As for why he decided to make a free-to-play game, he said, "Anyone can just jump in and play your darned game. I'm DETERMINED to not do Pay To Win. Since this game is a shooter I want that one player who likes the game and doesn't feel like spending any money to be able to take down the trust fund kid that's spent a ton of money to have All The Stuff."
The reason we've yet to see any footage or screenshots from the game is because it doesn't really exist--Boss Key hasn't even decided on what engine to use yet. "It's wide open right now what tech we'd use," Bleszinski said. "As I build my team I need to take into account each department, engineering, art, level design, online, and of course, cost. Being a lean startup we've got to keep an eye on our burn rate and expenses." Despite this, he teased we'll be getting a "peek VERY soon."
In another comment, Bleszinski said he "adore[s]" Steam, but the decision regarding what platforms to release BlueStreak on lies with Nexon America, the game's publisher.
User-generated content sounds as if it's a lock, though just when it will be coming is uncertain. "Arjan [Brussee, COO] and I are HUGE fans of this sort of thing," he said. "On the PC it's easier than ever to have this sort of thing, let's just say we need to 'walk' before we 'run' in this department. We need to make a great game with a community around it, sort out if people actually want to spend a dime on it and then figure out how to get to user made arenas, at a minimum."
BlueStreak is not the game's final name, but it did prompt many people--myself included--to note that's also the name of a Martin Lawrence movie. Bleszinski notes the name is actually a reference to a Transformer, not the movie, but when one person inquired about the possibility of Lawrence playing a role in the game, Bleszinski replied, "With the internet and its goofy sense of humor I might have to stunt cast him as a voice role, because we're in a world where Potato Salad Kickstarters can make thousands of dollars."

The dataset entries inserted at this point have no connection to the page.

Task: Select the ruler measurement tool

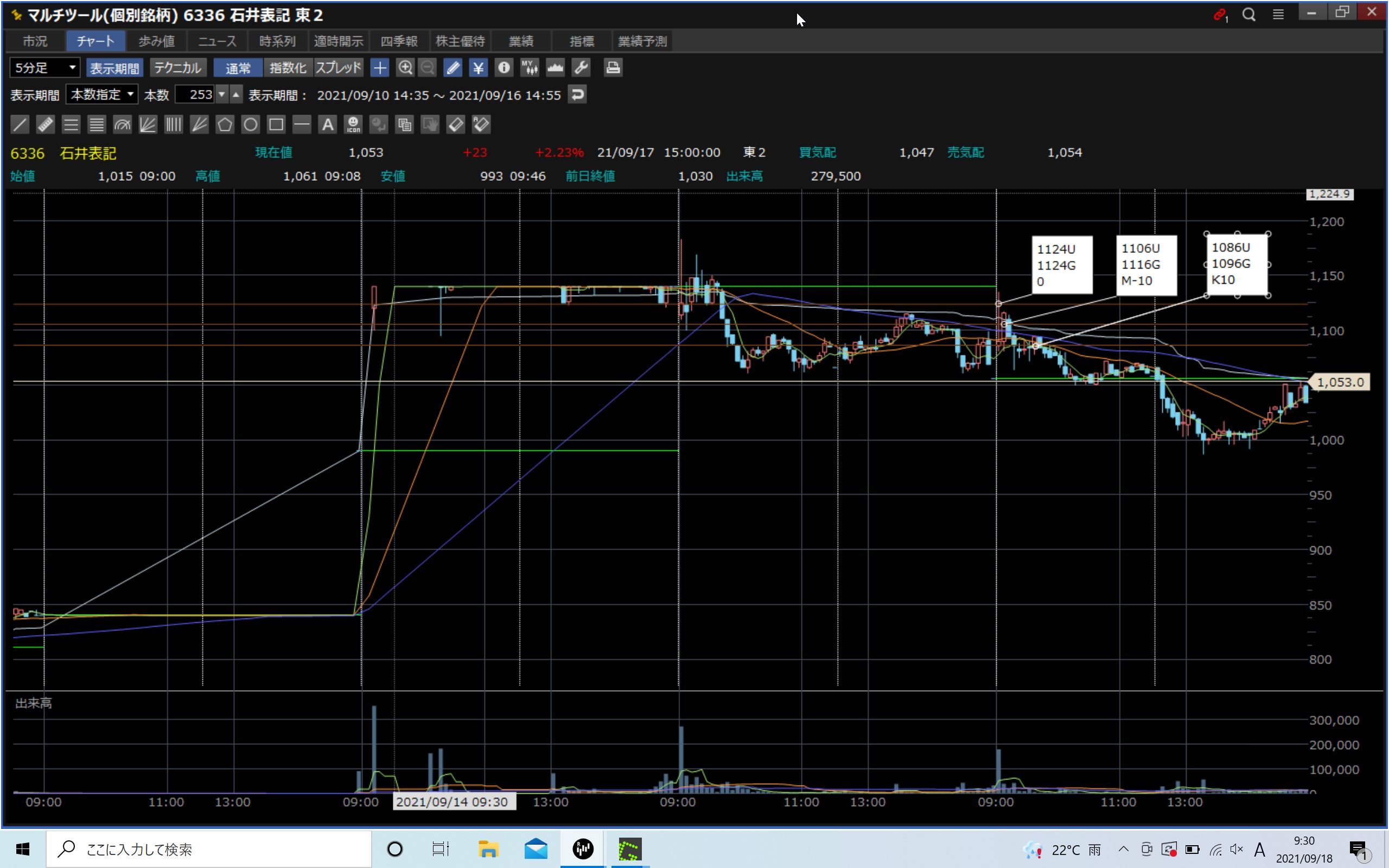Action: (x=46, y=125)
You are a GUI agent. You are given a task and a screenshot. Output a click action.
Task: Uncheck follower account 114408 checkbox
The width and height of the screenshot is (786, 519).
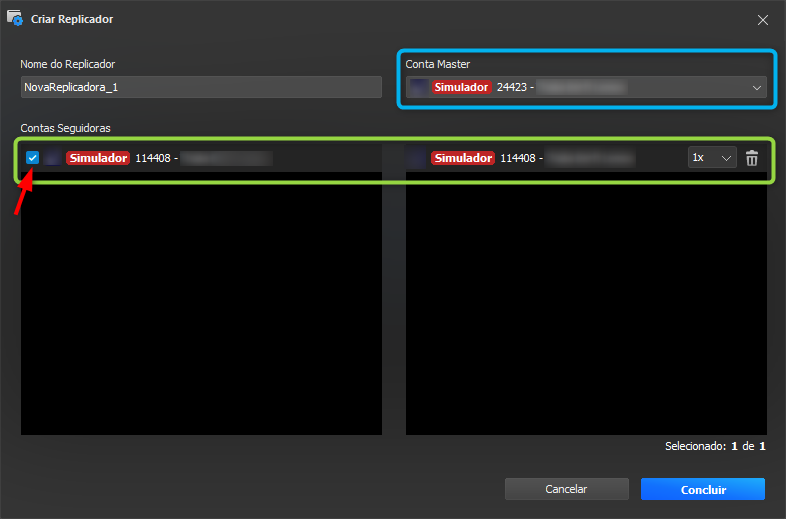pyautogui.click(x=33, y=158)
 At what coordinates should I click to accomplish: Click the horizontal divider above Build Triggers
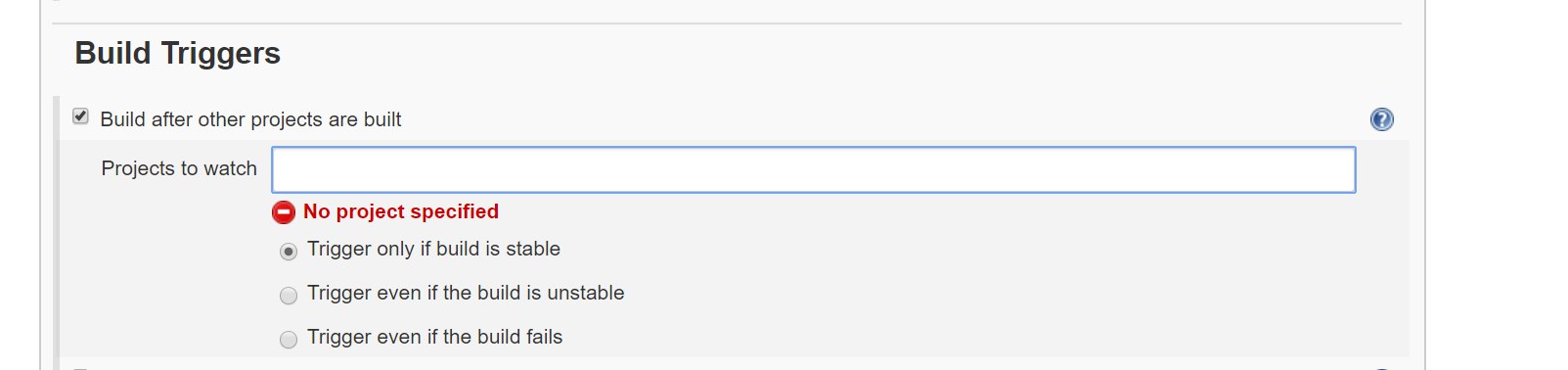click(727, 23)
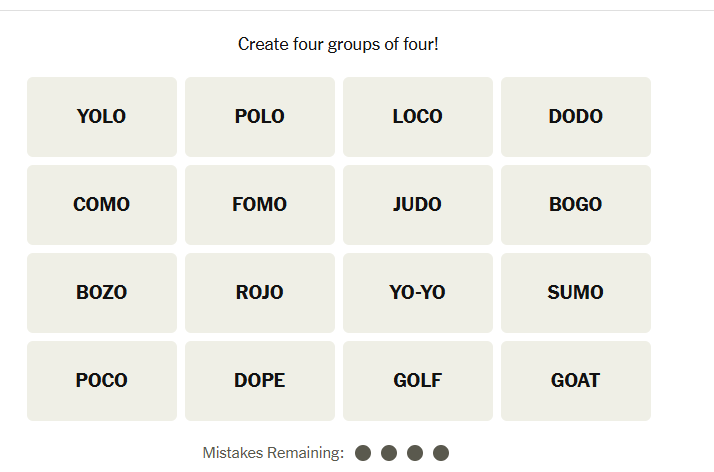Choose the BOZO word tile
714x472 pixels.
(x=102, y=293)
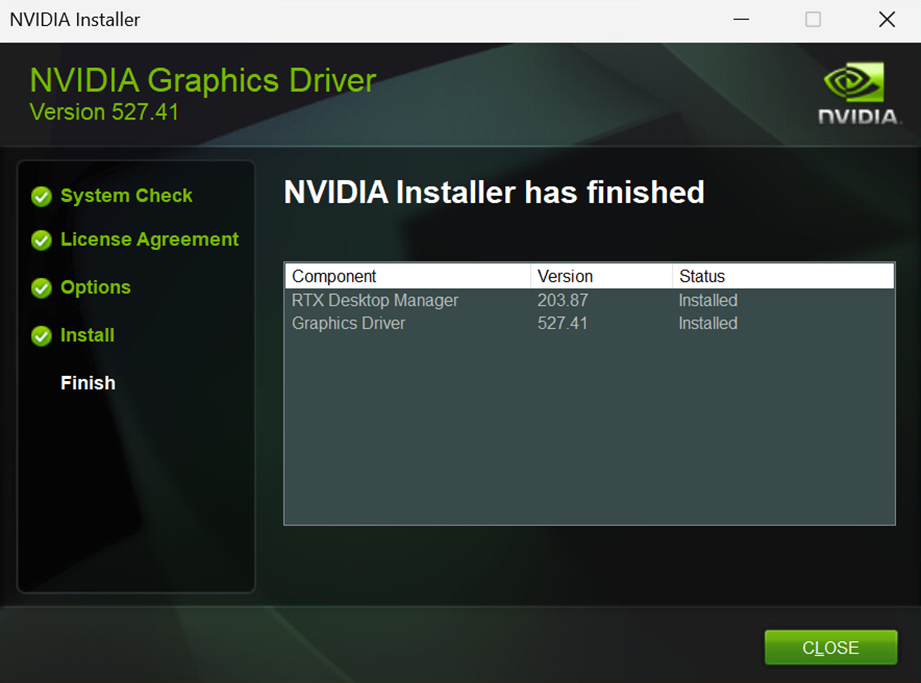Viewport: 921px width, 683px height.
Task: Click the Version column header
Action: 564,276
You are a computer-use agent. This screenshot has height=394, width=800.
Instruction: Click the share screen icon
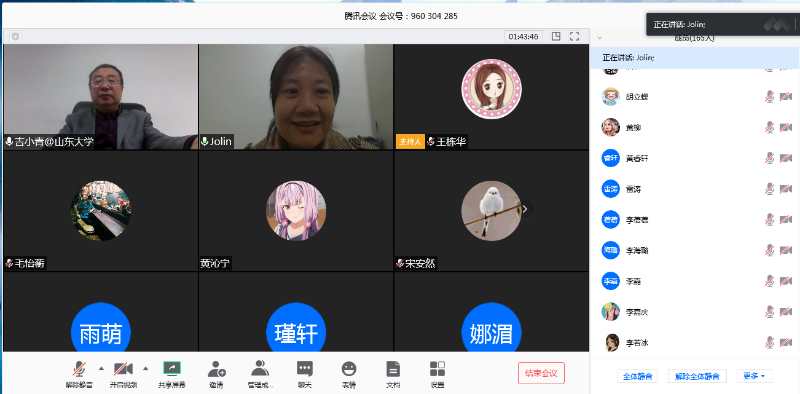171,369
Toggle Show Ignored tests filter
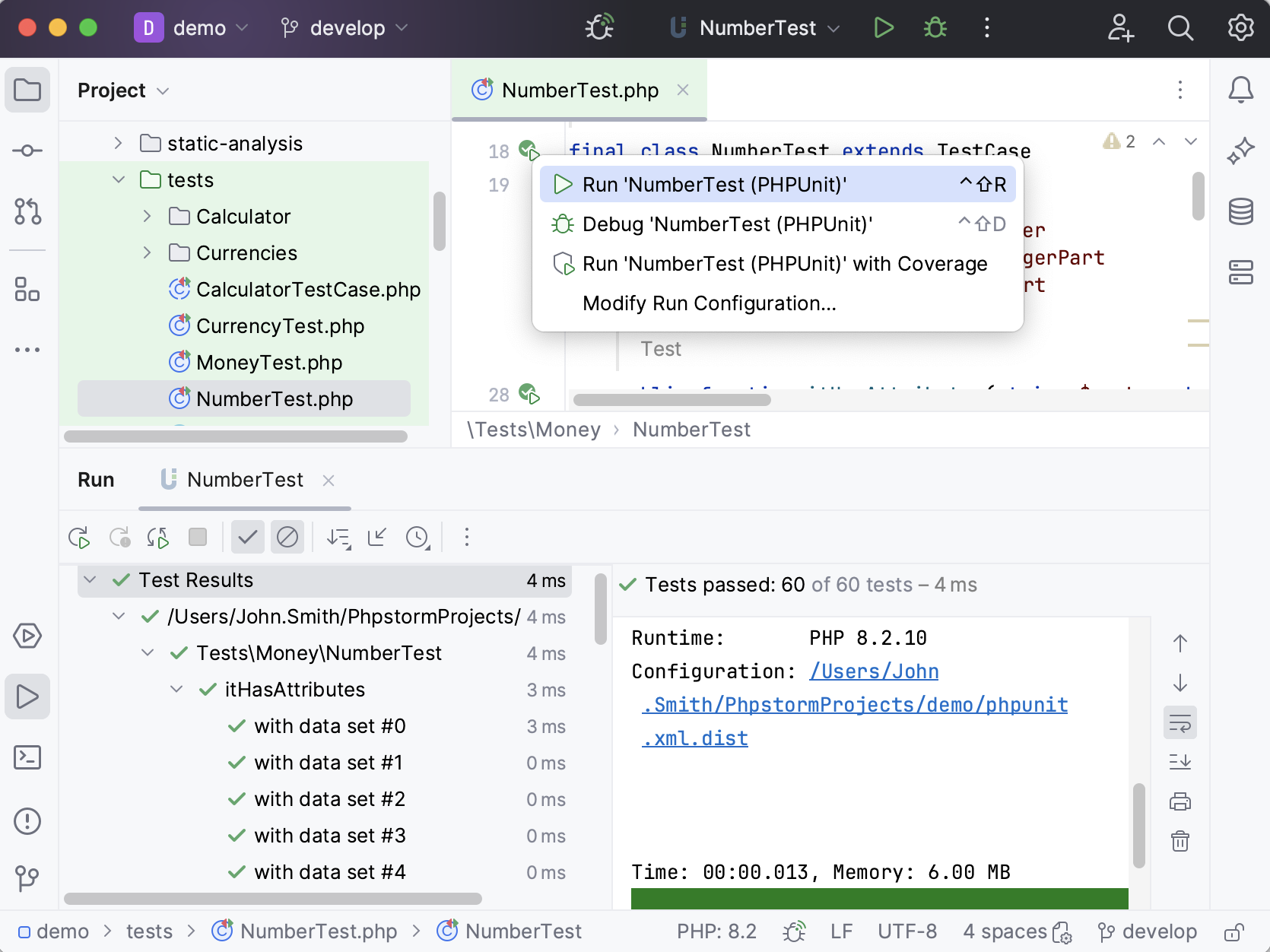 tap(287, 537)
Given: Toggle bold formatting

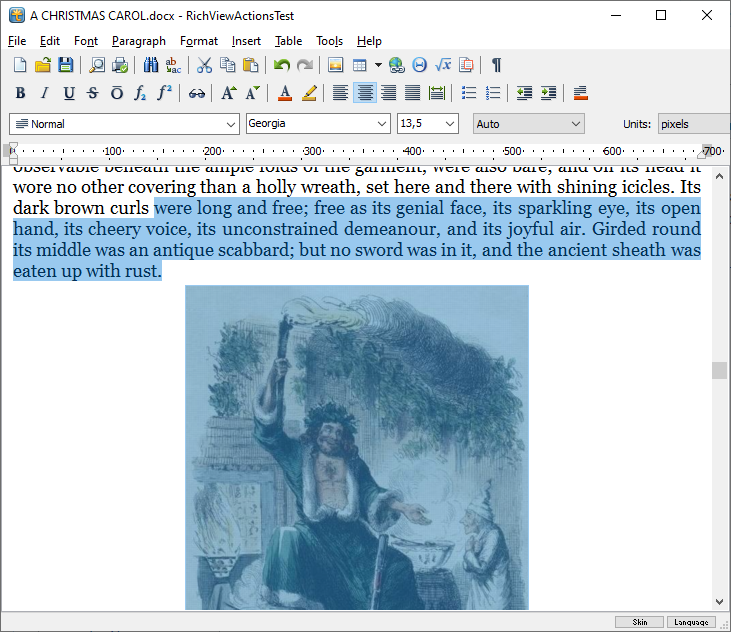Looking at the screenshot, I should pyautogui.click(x=20, y=93).
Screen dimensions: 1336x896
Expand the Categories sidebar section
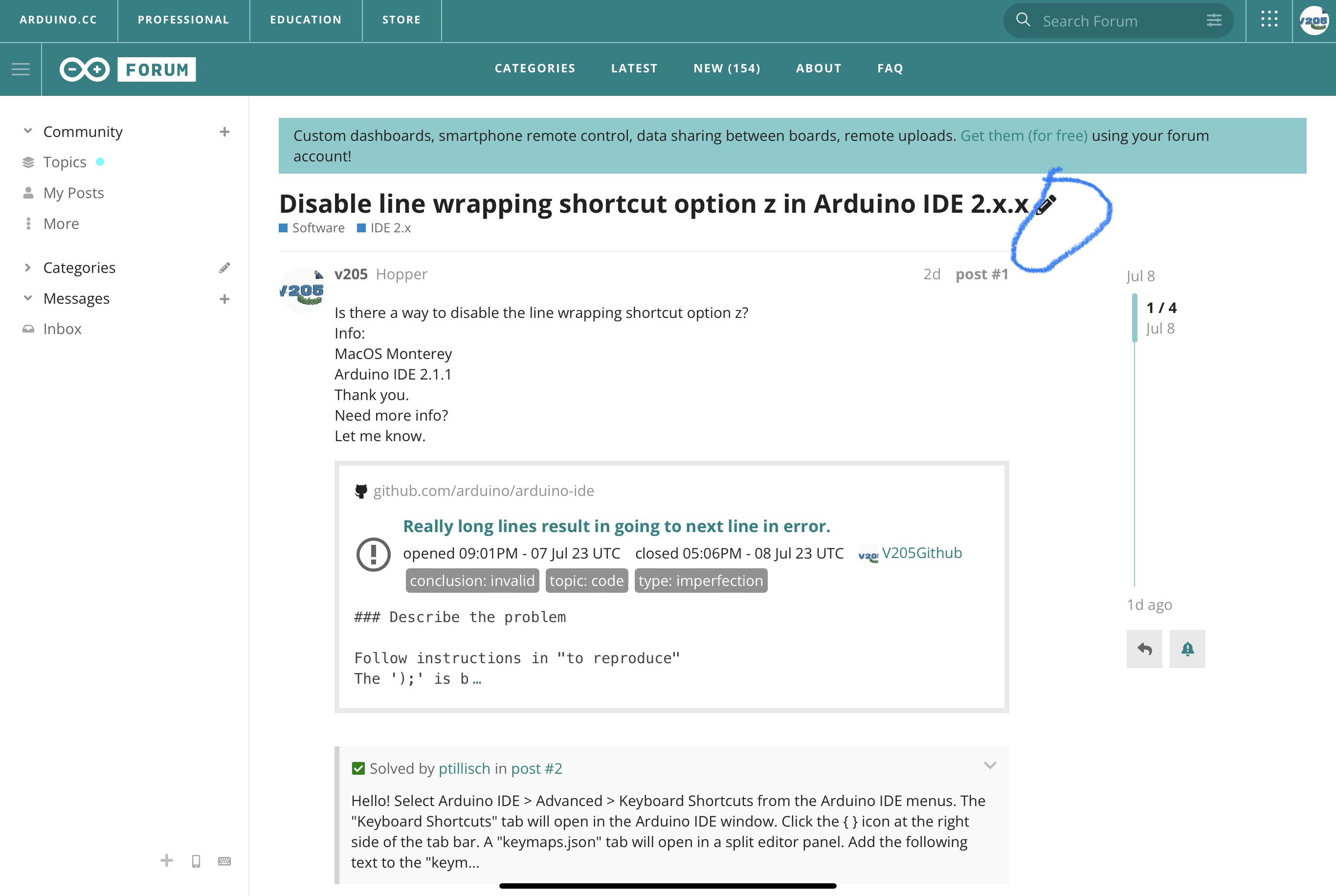27,268
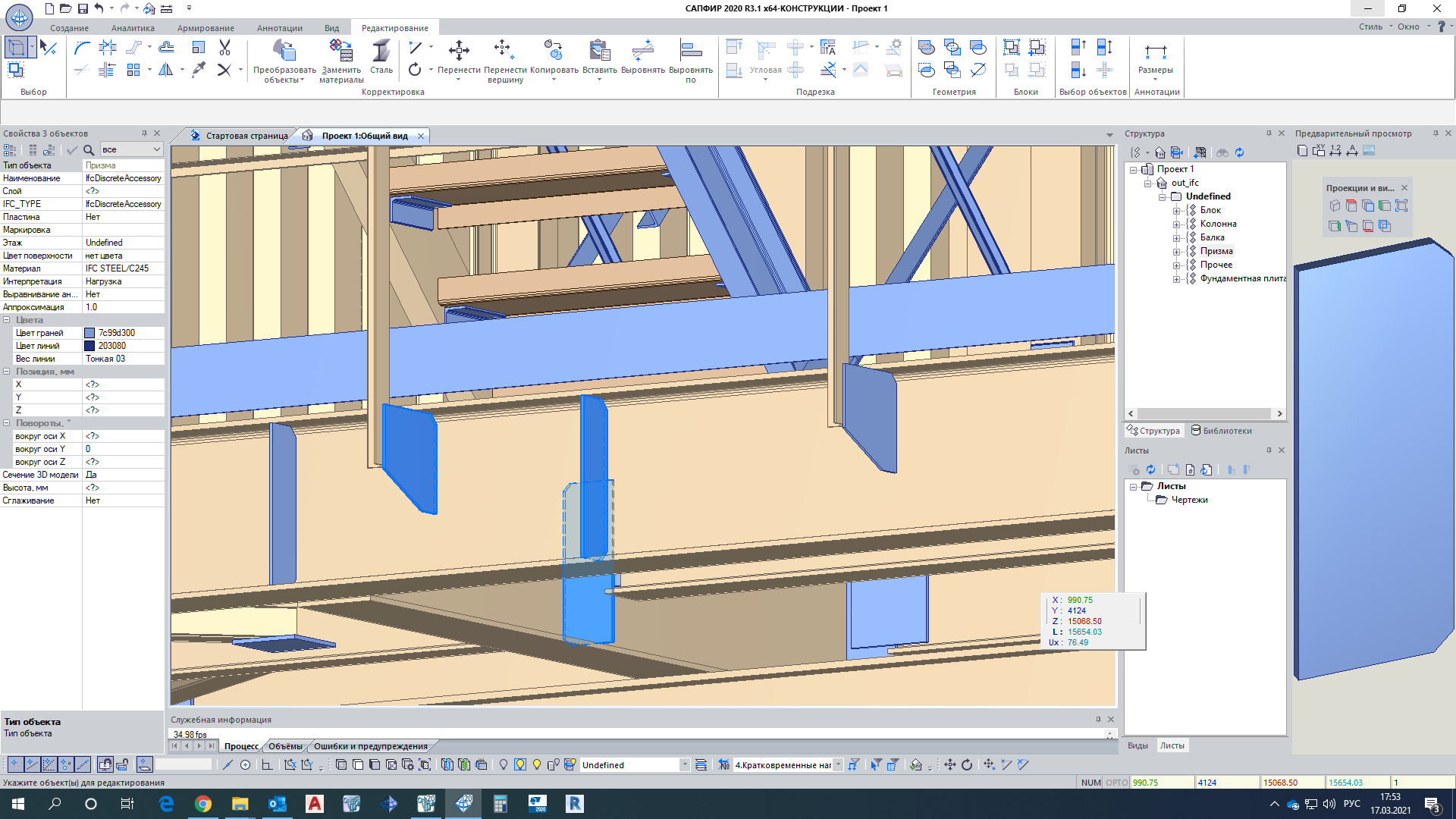Toggle ОРТО indicator in status bar

[1116, 783]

(It's made $72,000 thus far, to be specific.)
The AMA is still underway as of this writing, so expect to hear more soon. We'll continue updating this story with any other noteworthy tidbits that come up.
Some other highlights:
- "There will be an emphasis on story, but not in the traditional sense," Bleszinski says.
- He still sees room for innovation in shooters, as evidenced by a game like Titanfall: "Titanfall tapped into some of the things that excite me in this area - wall running, double jumping, the smart pistol, the mech 'absorb bullets and fire them back at people.' That's the kind of thinking the FPS market needs, less damned red dot iron sights."
- He attributes Gears of War 2's online issues to being understaffed.
- The Boss Key logo is, in part, a wink to Zelda.
- It's possible BlueStreak ends up on platforms other than PC: "PC First, and then we'll see. PC is where the comments generally are, the community gathers, and it's got that big global audience. In order to hit that global audience your game needs to look fantastic on the high end rigs but also run on a potato."